Chapter: Network Programming and Management : Advanced Sockets

Threads

When a process needs something to be performed by another entity, it forks a child process and lets the child perform processing.

THREADS

When a process needs something to be performed by another entity, it forks a child process and lets the child perform processing. (similar to concurrent server program.) The problem associated with this are:

a. All descriptors are copied from parent to child thereby occupying more memory.

b. Inter process communication requires to pass information between the parent and child after each fork. Returning the information form the child to parent takes more work.

Threads being a light weight process help to overcome these drawbacks. However, as they share the same variables – known as global variables - they need to be synchronized to avoid errors. IN addition to these variables, threads also share

• Process instructions

• Data,

• Open files

• Signal handlers and signal dispositions

• Current working directory

• User Groups Ids.

Each thread has its own thread ID, set of registers, program counter and stack pointer, stack, errno, signal mask and priority.

Basic thread functions: pthread_create function:

int ptheread_create (pthread_t) *tid, const pthread_attr_t *attr, void * (*func)

(*void), void *arg );

tid : is the thread ID whose data type is pthread_t - unsigned integer. ON successful creation of thread, its ID is returned through the pointer tid.

pthread_atttr_t : Each thread has a number of attributes – priority, initi8al stack size, whether is demon thread or not.
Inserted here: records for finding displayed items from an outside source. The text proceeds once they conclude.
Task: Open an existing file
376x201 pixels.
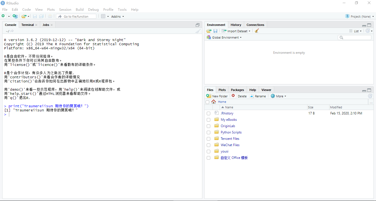Action: point(23,16)
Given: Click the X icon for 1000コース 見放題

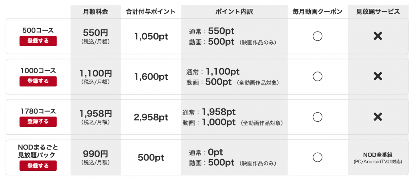Looking at the screenshot, I should pyautogui.click(x=378, y=76).
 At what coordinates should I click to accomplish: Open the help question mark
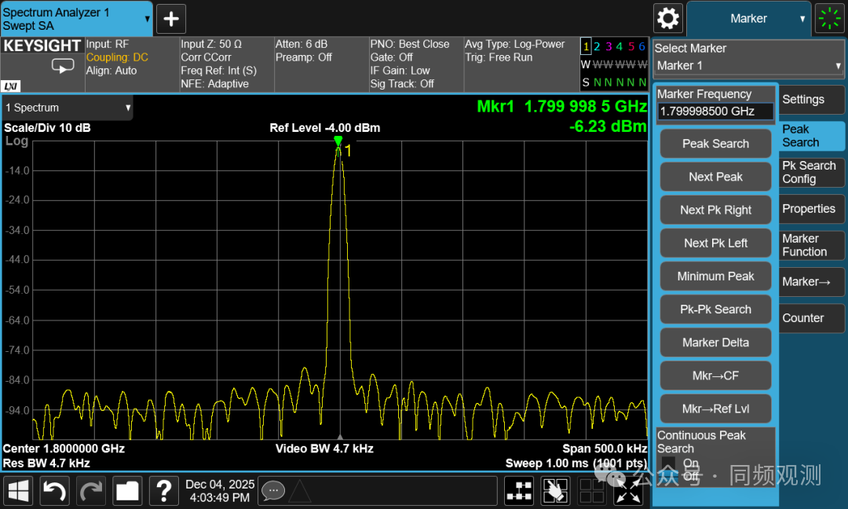[163, 492]
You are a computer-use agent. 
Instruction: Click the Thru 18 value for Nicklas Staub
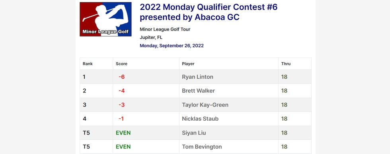[284, 119]
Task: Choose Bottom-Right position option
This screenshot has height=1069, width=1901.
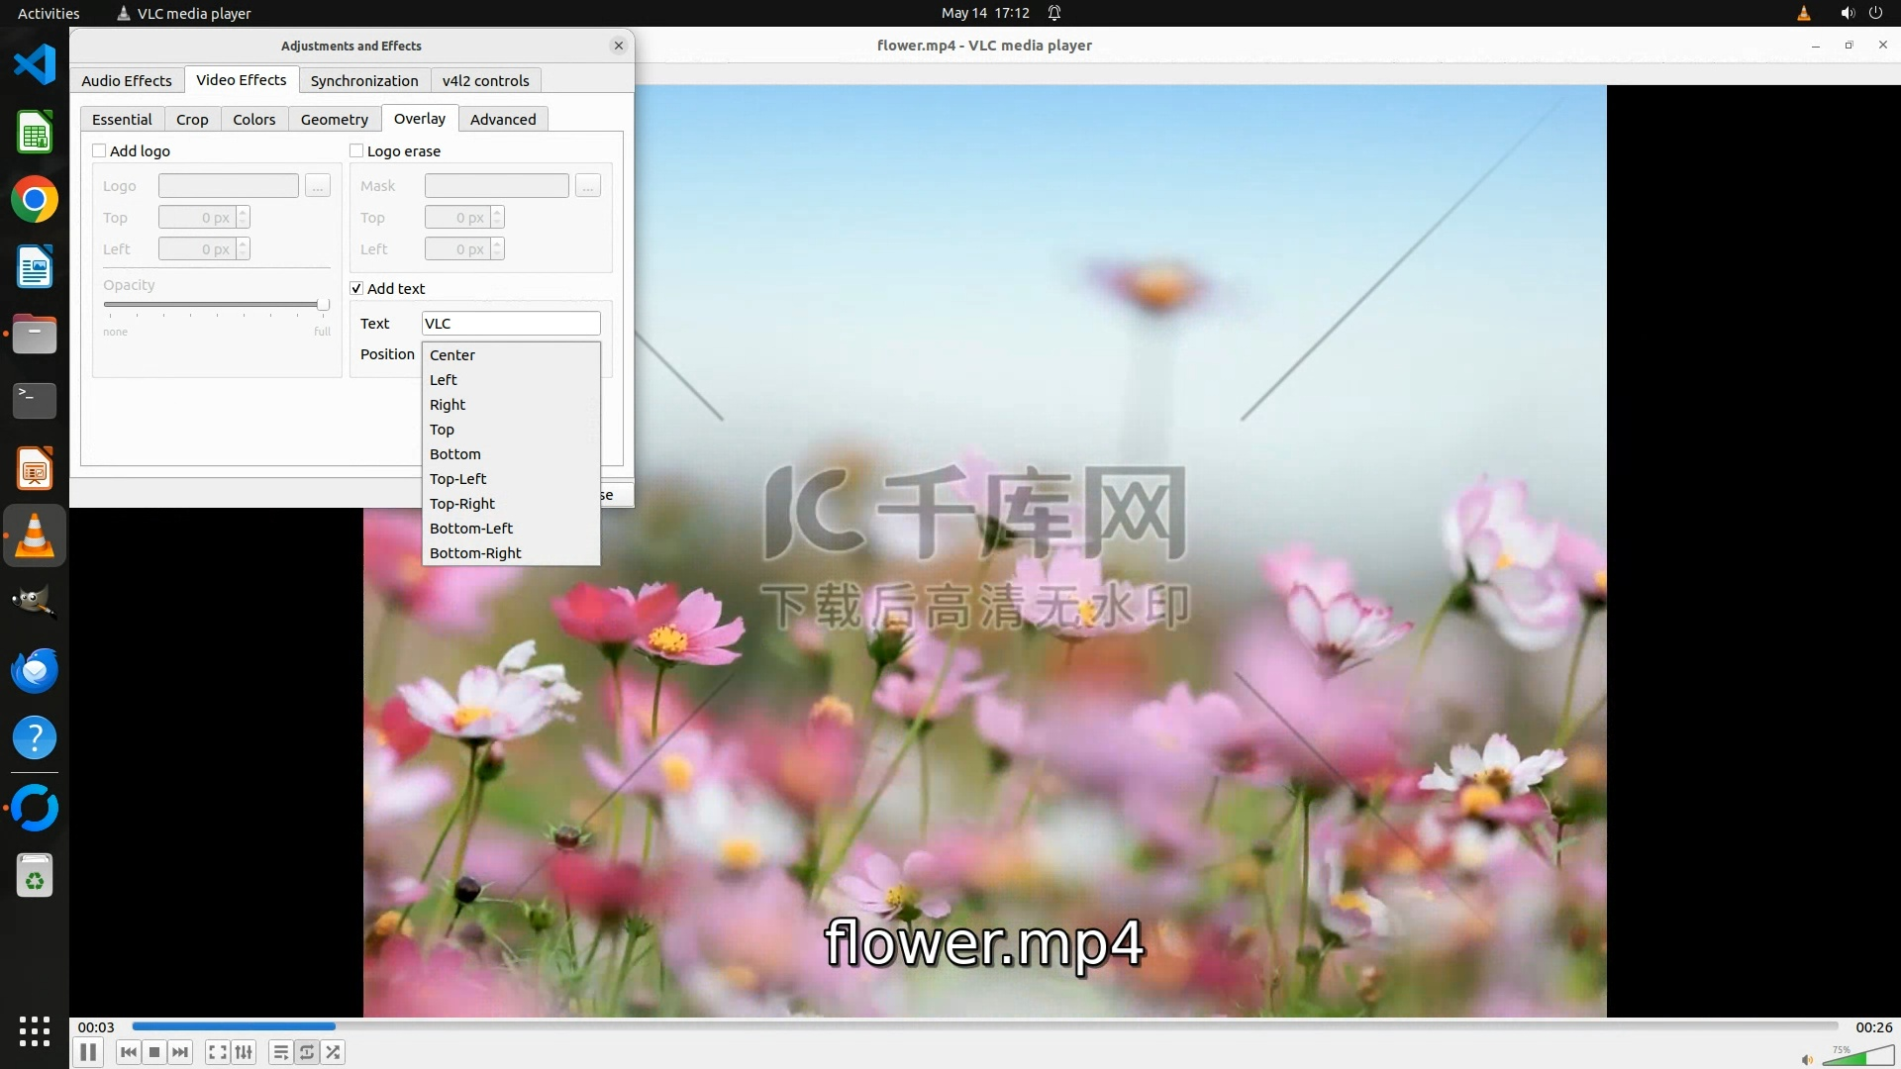Action: pos(475,553)
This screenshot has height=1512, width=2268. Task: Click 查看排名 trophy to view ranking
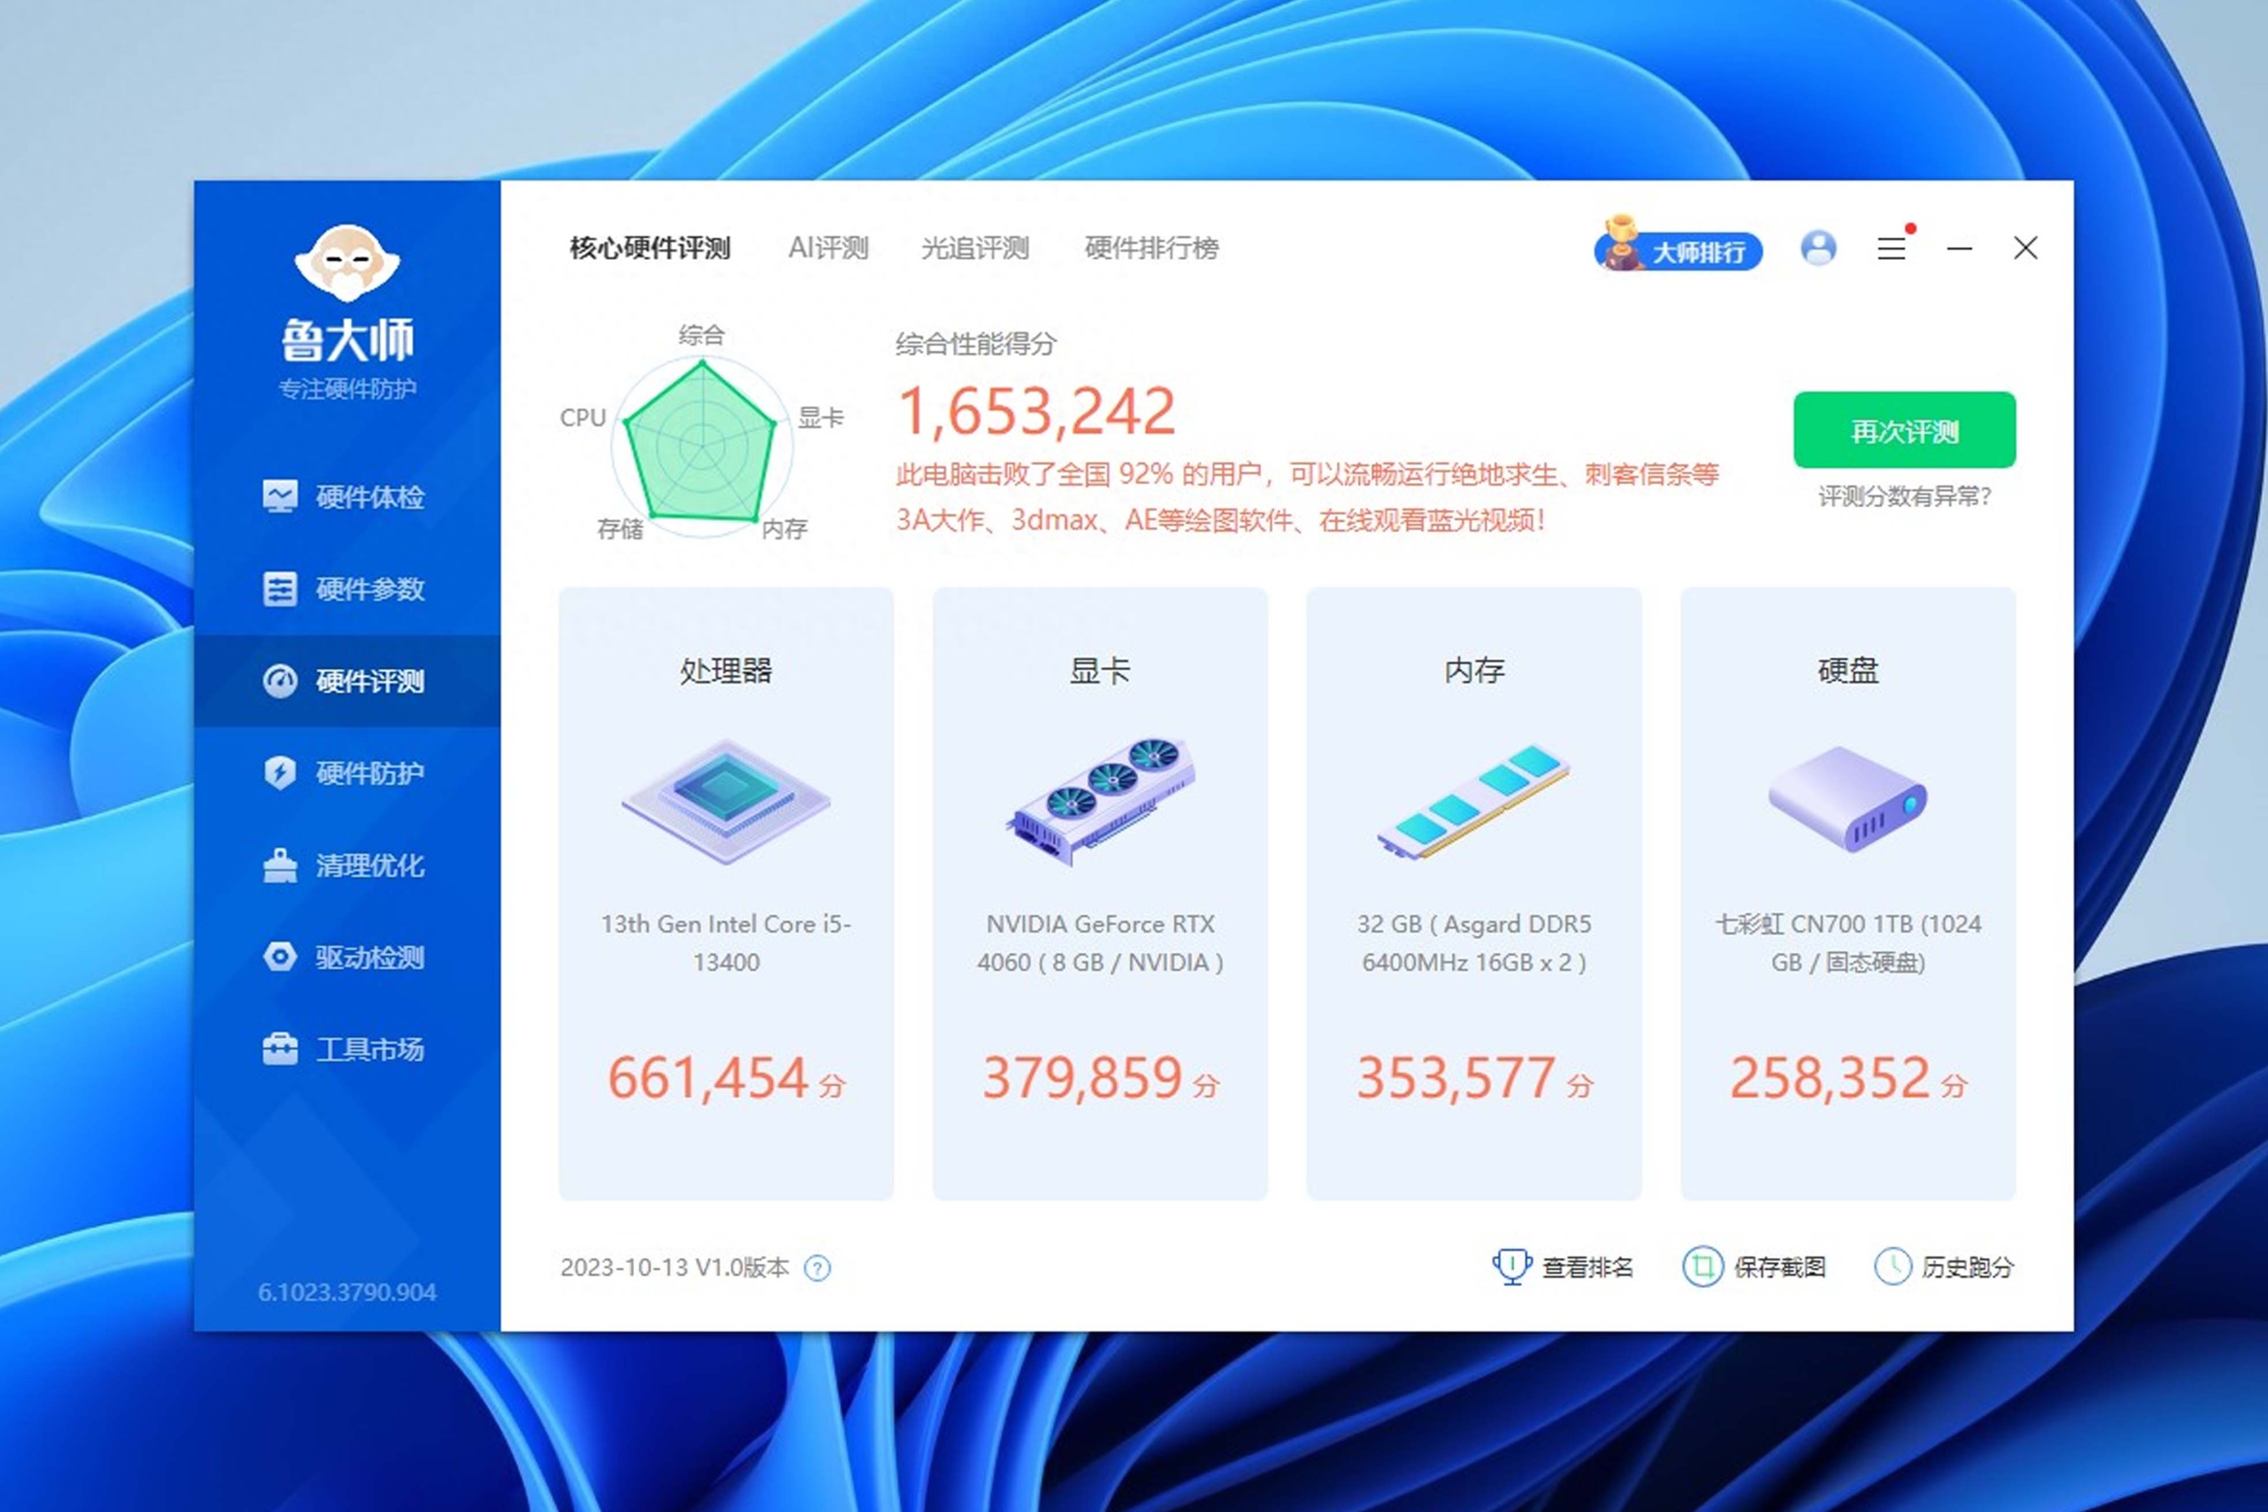[x=1564, y=1267]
If this variable is specified, it overrides the default. To accept the default, attr argument is set to null pointer.

*func : When the thread is created, a function is specified for it to execute. The thread starts by calling this function and then terminates either explicitly (by calling pthread_exit) or implicitly by letting this function to return. The address of the function is specified as the func argument. And this function is called with a single

pointer argument, arg. If multiple arguments are to be passed, the address of the structure can be passed

The function takes one argument – a generic pointer (void *) and returns a generic pointer ( void *). This lets us to pass one pointer to the thread and return one pointer.

The return is normally 0 if OK or nonzero on an error

pthread_join function :

int pthread_join (pthread_t tid, void ** status )

We can wait for a given thread to terminate by calling pthread_join . We must

specify the tid of the thread that we wish to wait for. If the status pointer is non null, the return value from the thread is stored in the location pointed to by status.

pthread_self function : Each thread has an ID that identifies it within a given process. The thread ID is returned by pthread_create. This function fetches this value for itself by using this function:

pthread_t pthread_self(void);

pthread_detach function :

A thread is joinable (the default) or detached. When a joinable thread terminates, its thread ID and exit status are retained until thread calls pthread_join(). But a detached thread for example daemon thread- when it terminates all its resources are released and we cannot wait for it terminate.

When one thread needs to know when another thread terminates, it is best to leave the thread joinable.

Int pthread_detach (pthread_t tid);

pthread_exit function:

One way for the thread to terminate is to call pthread_exit().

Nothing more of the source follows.